Inherits From: MaxRecall
, Recall
, Metric
tfma.metrics.ObjectDetectionMaxRecall(
name: Optional[str] = None,
iou_threshold: Optional[float] = None,
class_id: Optional[int] = None,
class_weight: Optional[float] = None,
area_range: Optional[Tuple[float, float]] = None,
max_num_detections: Optional[int] = None,
labels_to_stack: Optional[List[str]] = None,
predictions_to_stack: Optional[List[str]] = None,
num_detections_key: Optional[str] = None,
allow_missing_key: bool = False
)
The metric uses true positives and false negatives to compute recall by dividing the true positives by the sum of true positives and false negatives.
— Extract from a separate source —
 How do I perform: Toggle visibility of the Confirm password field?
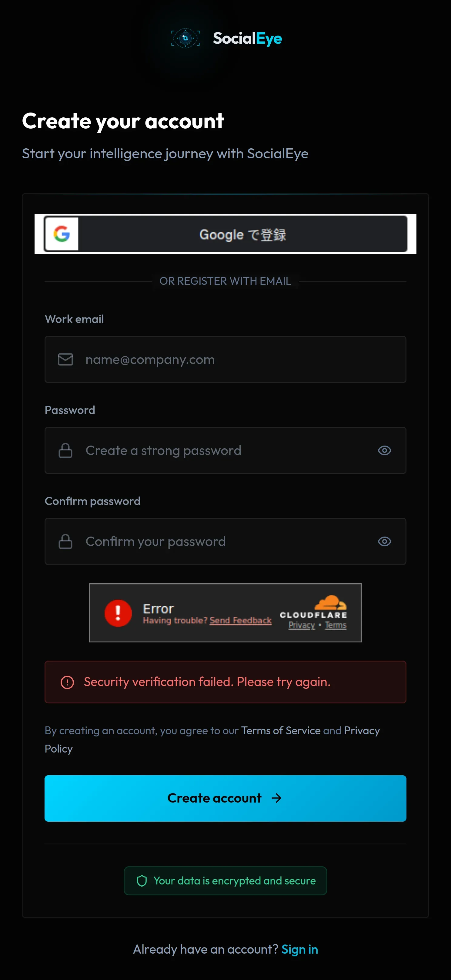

Effectively the recall at threshold = epsilon(1.0e-12). It is equilvalent to the recall defined in COCO metrics.
If sample_weight
is None
, weights default to 1.
Use sample_weight
of 0 to mask values.
Methods
computations
computations(
eval_config: Optional[tfma.EvalConfig
] = None,
schema: Optional[schema_pb2.Schema] = None,
model_names: Optional[List[str]] = None,
output_names: Optional[List[str]] = None,
sub_keys: Optional[List[Optional[SubKey]]] = None,
aggregation_type: Optional[AggregationType] = None,
class_weights: Optional[Dict[int, float]] = None,
example_weighted: bool = False,
query_key: Optional[str] = None
) -> tfma.metrics.MetricComputations
Creates computations associated with metric.
from_config
@classmethod
from_config( config: Dict[str, Any] ) -> 'Metric'
get_config
get_config() -> Dict[str, Any]
Returns serializable config.
result
result(
tp: float, tn: float, fp: float, fn: float
) -> float
Function for computing metric value from TP, TN, FP, FN values.